ISBN : 9780192897459

Jan Rybak
352 ページ
153 x 234 mm

Everyday Zionism in East Central Europe examines Zionist activism in East-Central Europe during the years of war, occupation, revolution, the collapse of empires, and the formation of nation states in the years 1914 to 1920. Before the background of the Great War - its brutal aftermath and consequent violence - the day-to-day encounters between Zionist activists and the Jewish communities in the region gave the movement credibility, allowed it to win support, and to establish itself as a leading force in Jewish political and social life for decades to come. Through activists' efforts, Zionism came to mean something new. Rather than being concerned with debates over Jewish nationhood and pioneering efforts in Palestine, it came to be about aiding starving populations, organizing soup-kitchens, establishing orphanages, schools, kindergartens, and hospitals, negotiating with the authorities, and organizing self-defense against pogroms. Through this engagement Zionism evolved into a mass movement that attracted and inspired tens of thousands of Jews throughout the region. This book approaches the major European events of the period from the dual perspectives of Jewish communities and the Zionist activists on the ground, demonstrating how war, revolution, empire, and nation held very different meanings to people, depending on their local circumstances.

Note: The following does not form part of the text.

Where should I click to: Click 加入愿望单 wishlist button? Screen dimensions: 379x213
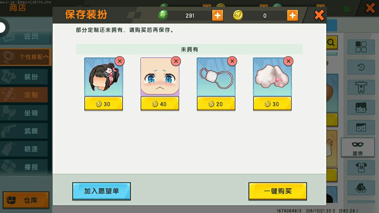click(101, 191)
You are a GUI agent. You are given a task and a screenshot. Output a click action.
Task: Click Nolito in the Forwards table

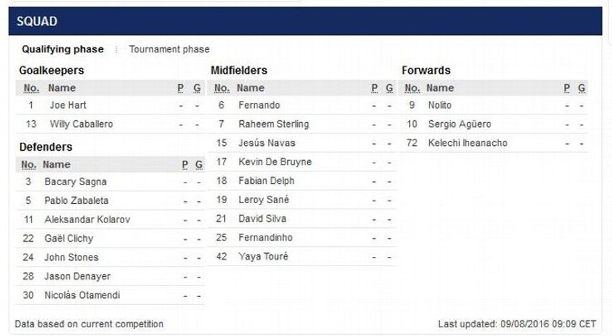(440, 105)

Based on extensive archival research, the book shows how during the war and its aftermath East-Central Europe saw a large-scale nation-building project by Zionist activists who fought for and lead their communities to shape for them a national future.


1 The National Mission
2 Welfare, Relief, Political Power
3 The Most Valuable National Fund: Childcare and Education
4 Violence, Antisemitism, and Self-Defense
5 Representing the Nation
6 The Ancient Ideal and the New World
Conclusion: Many Nation-Buildings


Jan Rybak studied history at the University of Salzburg and received his PhD from the European University Institute in Florence in 2019. He held visiting and research fellowships at POLIN Museum of the History of Polish Jews and the Jewish Historical Institute in Warsaw, New York University, and the University of Illinois at Urbana-Champaign. He taught as an external lecturer at the University of Salzburg and is currently a Postdoctoral Research Fellow at the University of York.